Reacción. El Espanyol no fue un cordero que se entregó sin resistencia al matadero del Bernabéu, sino que vendió cara su piel. Esta es la mejor noticia para los de Pablo Machín después de tocar fondo hace seis días ante Osasuna (2-4). Ahora, una vez recuperado el estilo y la compostura, ni el técnico debe dejar pasar las dos oportunidades que le ofrece el calendario (Betis y Leganés) si quiere seguir ni la plantilla se puede permitir el lujo de enterrar las opciones por la salvación sin llevarse un saco de puntos. Los milagros no siempre van a ocurrir en la casa del Espanyol, que no es Lourdes.

Los pipiolos. También era un milagro que el Espanyol saliese con algún punto del Bernabéu, aunque Zidane optara por alinear a sus pipiolos (Rodrygo y Vinicius). Sobre todo este último volvió loco a David López. El Espanyol mantuvo la compostura todo el partido, apenas se quebró y compitió hasta el pitido final. El central canterano, capitán este mediodía, debe aún recuperar su mejor versión después de superar por la vía rápida una compleja operación de cruzado. Calero fue el mejor de una zaga que achicó agua con la ayuda de Diego López, que sacó dos manos y dos piernas capitales.
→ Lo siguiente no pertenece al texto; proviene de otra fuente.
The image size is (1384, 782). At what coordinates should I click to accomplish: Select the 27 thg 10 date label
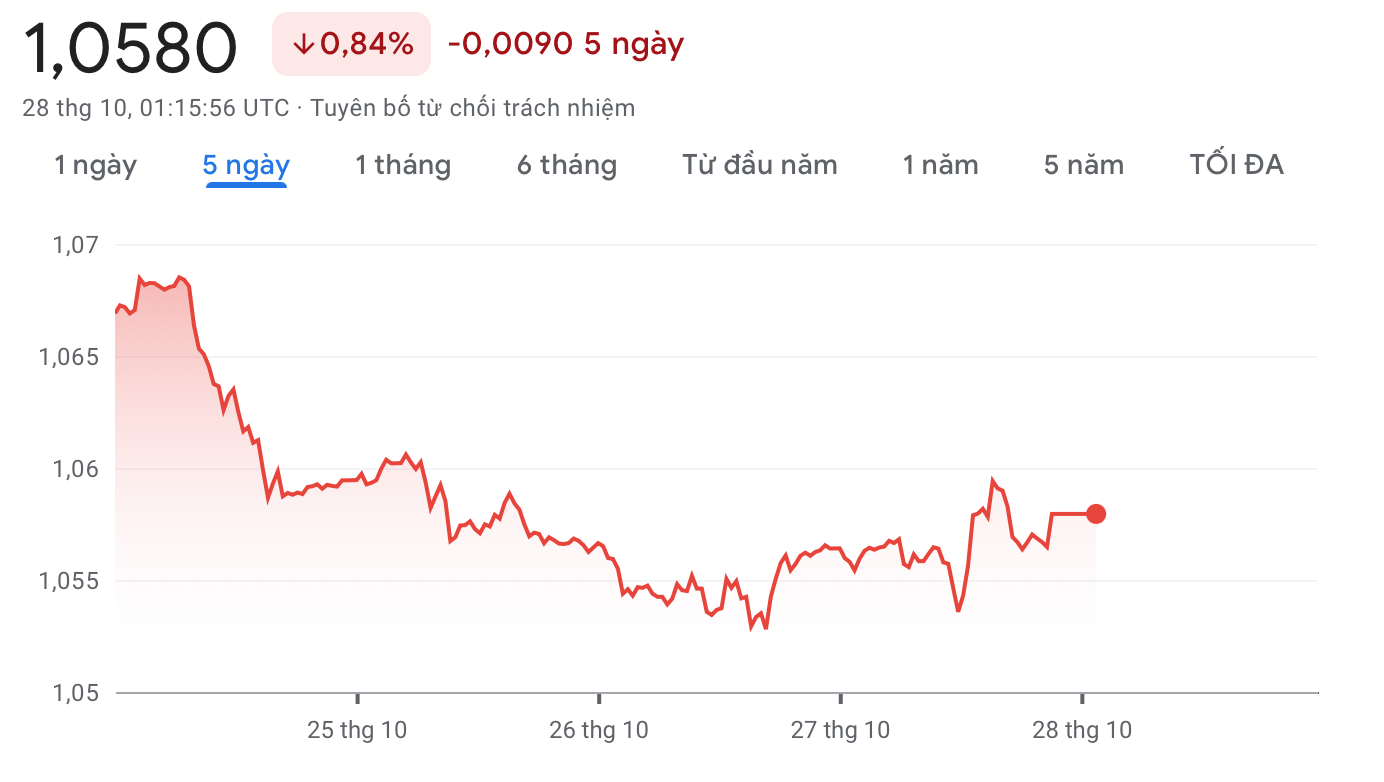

El estilo. El Espanyol mantuvo ese orden y recuperó el estilo, la otra noticia positiva. Se percibieron aquellos síntomas que en los primeros partidos de Machín apuntaban un mejor Espanyol. La presión adelantada fue en muchas ocasiones efectivas, los laterales fueron profundos, Roca, Granero y Darder intentaron combinar y Calleri intentó fijar a los centrales, aunque esta pieza y la de Wu Lei son las que más chirriaron en la sinfonía perica. Que el chino haya sido el mejor en los dos últimos encuentros denota el paso atrás que dio el equipo. El horario del encuentro (20:00, en China) propició que sus compatriotas se engancharan al televisor para ver el estreno de Lei en el Bernabéu.

Agitación. No fue Lei Benzema, un seguro en ataque. Su gol lapidó al Espanyol, pero antes lo había hecho el colegiado con una controvertida y desacertada decisión: Vinicius debió ser expulsado por una entrada a David López en el 40. El árbitro se echó para atrás, cosas de los grandes. Nada le sonríe al Espanyol, aunque curiosamente sus jugadores más jóvenes fueron los más destacados: Víctor Gómez fue incisivo, Campuzano se movió con más criterio y Pol Lozano sirvió una asistencia al propio delantero que hubiera firmado Modric. Granero también cumplió (acabó ovacionado, como Diego López).

¿Inflexión? El 2-0 en el Bernabéu fue un resultado para aumentar la autoestima. Un mal menor ya consuela a un Espanyol que no puede dejar pasar más tiempo para salir del pozo. Con este estilo y la compostura de este mediodía, quizás a final de 2019 el futuro no se ve ya tan negro.